Aufgaben
1. Nenne alle Berufe, die der Text zur Krankenversicherung für die Ehemänner der betroffenen Frauen aufführt.
2. Gib aus dem Text zur Krankenversicherung den Abschnitt von „Doch häufig trifft“ bis „Krankenversicherung aufwenden müssen.“ wortgetreu wieder.
3. Setze den Text zur Krankenversicherung im Anschluss an seinen letzten Satz fort.

Seite
┄┄┄┄┄┄┄┄┄┄┄┄┄┄┄┄┄┄┄┄
Doch häufig trifft es die Falschen: Denn als Pflichtmitglieder unerwünscht sind durch die 9/10-Regelung oft Frauen, die ihr Berufsleben jung begonnen haben, Kinder aufgezogen und später in sozialversicherungspflichtige Arbeitsverhältnisse zurückgekehrt sind. Meist um 1950 geboren ist ihr Pech, dass sie mit Beamten, Soldaten oder Richtern verheiratet waren oder sind und über ihre Männer in den Erziehungszeiten zeitweise privat versichert waren. Zur Bemessung der Beiträge zur freiwilligen Krankenversicherung werden auch die Bezüge des Ehepartners sowie sonstige Einkünfte herangezogen. Die Folge ist, dass diese Frauen bis zu zwei Drittel ihrer ohnehin kleinen Rente für eine freiwillige gesetzliche Krankenversicherung aufwenden müssen.
┄┄┄┄┄┄┄┄┄┄┄┄┄┄┄┄┄┄┄┄
Extrahierte Angaben
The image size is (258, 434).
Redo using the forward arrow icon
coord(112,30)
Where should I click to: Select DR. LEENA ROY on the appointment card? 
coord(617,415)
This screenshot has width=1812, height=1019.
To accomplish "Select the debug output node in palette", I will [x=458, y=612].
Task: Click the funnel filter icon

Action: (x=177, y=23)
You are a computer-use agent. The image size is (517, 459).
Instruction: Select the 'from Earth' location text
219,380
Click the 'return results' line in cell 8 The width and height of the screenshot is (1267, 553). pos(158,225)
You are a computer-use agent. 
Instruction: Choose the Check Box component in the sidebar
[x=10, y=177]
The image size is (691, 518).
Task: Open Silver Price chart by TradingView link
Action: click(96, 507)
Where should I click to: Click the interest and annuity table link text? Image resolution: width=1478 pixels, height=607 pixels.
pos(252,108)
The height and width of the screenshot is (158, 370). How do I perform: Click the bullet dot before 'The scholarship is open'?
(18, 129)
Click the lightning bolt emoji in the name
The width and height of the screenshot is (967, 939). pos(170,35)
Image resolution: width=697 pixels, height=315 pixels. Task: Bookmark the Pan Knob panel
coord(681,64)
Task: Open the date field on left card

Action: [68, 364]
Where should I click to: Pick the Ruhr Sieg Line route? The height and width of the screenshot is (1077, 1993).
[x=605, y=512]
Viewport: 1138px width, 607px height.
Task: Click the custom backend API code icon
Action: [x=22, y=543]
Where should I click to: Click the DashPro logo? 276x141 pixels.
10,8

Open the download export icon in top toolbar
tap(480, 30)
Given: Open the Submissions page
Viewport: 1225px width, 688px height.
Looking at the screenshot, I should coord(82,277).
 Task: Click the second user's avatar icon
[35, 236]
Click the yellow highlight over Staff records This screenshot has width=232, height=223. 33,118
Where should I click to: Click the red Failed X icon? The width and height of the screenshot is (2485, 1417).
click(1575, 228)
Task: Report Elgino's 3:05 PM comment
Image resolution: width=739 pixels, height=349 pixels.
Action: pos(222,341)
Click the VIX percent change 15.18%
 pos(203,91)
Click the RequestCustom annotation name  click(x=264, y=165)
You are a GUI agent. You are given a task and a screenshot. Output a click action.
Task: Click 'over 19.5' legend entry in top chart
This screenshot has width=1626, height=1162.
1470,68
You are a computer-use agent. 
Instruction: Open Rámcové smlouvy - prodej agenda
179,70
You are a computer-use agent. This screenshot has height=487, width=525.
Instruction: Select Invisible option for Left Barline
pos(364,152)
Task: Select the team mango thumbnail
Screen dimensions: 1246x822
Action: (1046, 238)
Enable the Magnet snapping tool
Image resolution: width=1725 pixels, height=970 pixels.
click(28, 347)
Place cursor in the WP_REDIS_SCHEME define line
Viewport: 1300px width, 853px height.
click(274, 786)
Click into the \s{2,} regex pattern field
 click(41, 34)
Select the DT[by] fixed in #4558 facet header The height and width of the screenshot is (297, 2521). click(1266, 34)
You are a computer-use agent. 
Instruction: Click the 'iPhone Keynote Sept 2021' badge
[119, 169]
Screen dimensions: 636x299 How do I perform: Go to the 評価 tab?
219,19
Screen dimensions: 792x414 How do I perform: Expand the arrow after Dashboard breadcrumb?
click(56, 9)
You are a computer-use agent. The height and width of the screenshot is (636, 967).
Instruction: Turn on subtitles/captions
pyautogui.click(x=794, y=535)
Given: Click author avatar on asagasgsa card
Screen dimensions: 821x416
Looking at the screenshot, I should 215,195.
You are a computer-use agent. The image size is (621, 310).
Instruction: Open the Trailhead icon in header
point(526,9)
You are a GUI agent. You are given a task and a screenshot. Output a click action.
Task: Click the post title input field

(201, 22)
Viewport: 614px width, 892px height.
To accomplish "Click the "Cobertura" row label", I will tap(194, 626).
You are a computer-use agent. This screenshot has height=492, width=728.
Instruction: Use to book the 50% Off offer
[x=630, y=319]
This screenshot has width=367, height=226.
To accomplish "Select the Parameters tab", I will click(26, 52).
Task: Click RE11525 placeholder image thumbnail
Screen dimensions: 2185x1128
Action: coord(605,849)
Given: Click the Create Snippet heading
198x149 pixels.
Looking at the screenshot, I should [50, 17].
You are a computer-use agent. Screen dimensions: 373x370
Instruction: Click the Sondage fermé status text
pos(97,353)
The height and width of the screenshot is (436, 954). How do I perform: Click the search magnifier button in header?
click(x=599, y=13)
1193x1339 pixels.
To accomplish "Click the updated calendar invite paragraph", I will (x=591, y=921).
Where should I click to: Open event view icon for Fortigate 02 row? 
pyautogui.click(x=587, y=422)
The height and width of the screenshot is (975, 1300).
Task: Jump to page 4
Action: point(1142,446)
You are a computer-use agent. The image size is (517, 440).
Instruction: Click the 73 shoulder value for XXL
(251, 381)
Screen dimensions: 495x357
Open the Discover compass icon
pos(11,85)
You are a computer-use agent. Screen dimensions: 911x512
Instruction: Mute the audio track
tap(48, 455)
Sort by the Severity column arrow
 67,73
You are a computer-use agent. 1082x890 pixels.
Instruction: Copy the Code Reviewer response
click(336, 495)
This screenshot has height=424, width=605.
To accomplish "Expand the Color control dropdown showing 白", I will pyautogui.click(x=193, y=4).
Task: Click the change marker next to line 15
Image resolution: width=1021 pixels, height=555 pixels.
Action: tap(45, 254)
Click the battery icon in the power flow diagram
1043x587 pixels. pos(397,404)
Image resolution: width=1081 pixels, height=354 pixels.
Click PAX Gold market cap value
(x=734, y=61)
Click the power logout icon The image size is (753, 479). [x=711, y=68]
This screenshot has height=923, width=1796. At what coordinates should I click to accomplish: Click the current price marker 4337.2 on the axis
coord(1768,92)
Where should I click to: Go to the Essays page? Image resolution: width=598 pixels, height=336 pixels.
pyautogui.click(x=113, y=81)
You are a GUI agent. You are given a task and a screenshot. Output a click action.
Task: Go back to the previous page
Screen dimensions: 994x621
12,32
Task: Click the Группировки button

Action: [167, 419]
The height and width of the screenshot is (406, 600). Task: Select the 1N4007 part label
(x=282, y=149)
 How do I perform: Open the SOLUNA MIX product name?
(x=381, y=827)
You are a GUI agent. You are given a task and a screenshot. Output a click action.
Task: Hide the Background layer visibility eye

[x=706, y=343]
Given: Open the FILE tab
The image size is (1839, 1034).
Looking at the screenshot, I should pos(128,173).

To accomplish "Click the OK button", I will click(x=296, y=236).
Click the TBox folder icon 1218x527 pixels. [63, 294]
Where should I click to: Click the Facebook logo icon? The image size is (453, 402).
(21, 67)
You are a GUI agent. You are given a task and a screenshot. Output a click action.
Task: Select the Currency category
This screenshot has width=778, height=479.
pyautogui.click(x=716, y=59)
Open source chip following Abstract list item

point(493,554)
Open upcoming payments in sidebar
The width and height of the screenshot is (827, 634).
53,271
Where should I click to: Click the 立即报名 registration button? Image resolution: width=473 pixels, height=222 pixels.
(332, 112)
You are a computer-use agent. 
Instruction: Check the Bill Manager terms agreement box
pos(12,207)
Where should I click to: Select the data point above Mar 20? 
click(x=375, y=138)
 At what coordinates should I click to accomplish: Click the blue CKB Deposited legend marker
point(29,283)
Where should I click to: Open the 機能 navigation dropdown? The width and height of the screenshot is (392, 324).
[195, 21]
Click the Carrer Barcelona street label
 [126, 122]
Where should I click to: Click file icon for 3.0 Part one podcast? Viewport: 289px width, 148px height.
┄┄┄┄┄┄┄┄┄┄┄┄┄┄┄┄┄┄┄┄
Antworten in Reihenfolge
1. Beamte, Soldaten, Richter

2.
Doch häufig trifft es die Falschen: Denn als Pflichtmitglieder unerwünscht sind durch die 9/10-Regelung oft Frauen, die ihr Berufsleben jung begonnen haben, Kinder aufgezogen und später in sozialversicherungspflichtige Arbeitsverhältnisse zurückgekehrt sind. Meist um 1950 geboren ist ihr Pech, dass sie mit Beamten, Soldaten oder Richtern verheiratet waren oder sind und über ihre Männer in den Erziehungszeiten zeitweise privat versichert waren. Zur Bemessung der Beiträge zur freiwilligen Krankenversicherung werden auch die Bezüge des Ehepartners sowie sonstige Einkünfte herangezogen. Die Folge ist, dass diese Frauen bis zu zwei Drittel ihrer ohnehin kleinen Rente für eine freiwillige gesetzliche Krankenversicherung aufwenden müssen.

3.
„Was ist unserem Staat die Leistung meiner Frauengeneration eigentlich wert?“, fragt sich jetzt Frau K. Als die Frauen ihrer Generation Kinder bekamen, mussten sie weitgehend ohne staatliche Hilfe wie Kinderbetreuungsgarantie, Kita, Elterngeld, Elternzeit und Pflegeeinrichtungen für die Alten ihre familiären Verpflichtungen erfüllen. Auch die kostenlose Weiterversicherung von Müttern und Kindern durch die Elternzeit bei der gesetzlichen Krankenversicherung der Mutter, wie es sie heute gibt, gab es damals noch nicht. Ganz zu schweigen davon, dass der Ehemann bis 1972 die Arbeitsstelle der Frau ohne deren Einverständnis kündigen konnte, wenn sie ihren hauswirtschaftlichen Pflichten seiner Ansicht nach nicht nachkam.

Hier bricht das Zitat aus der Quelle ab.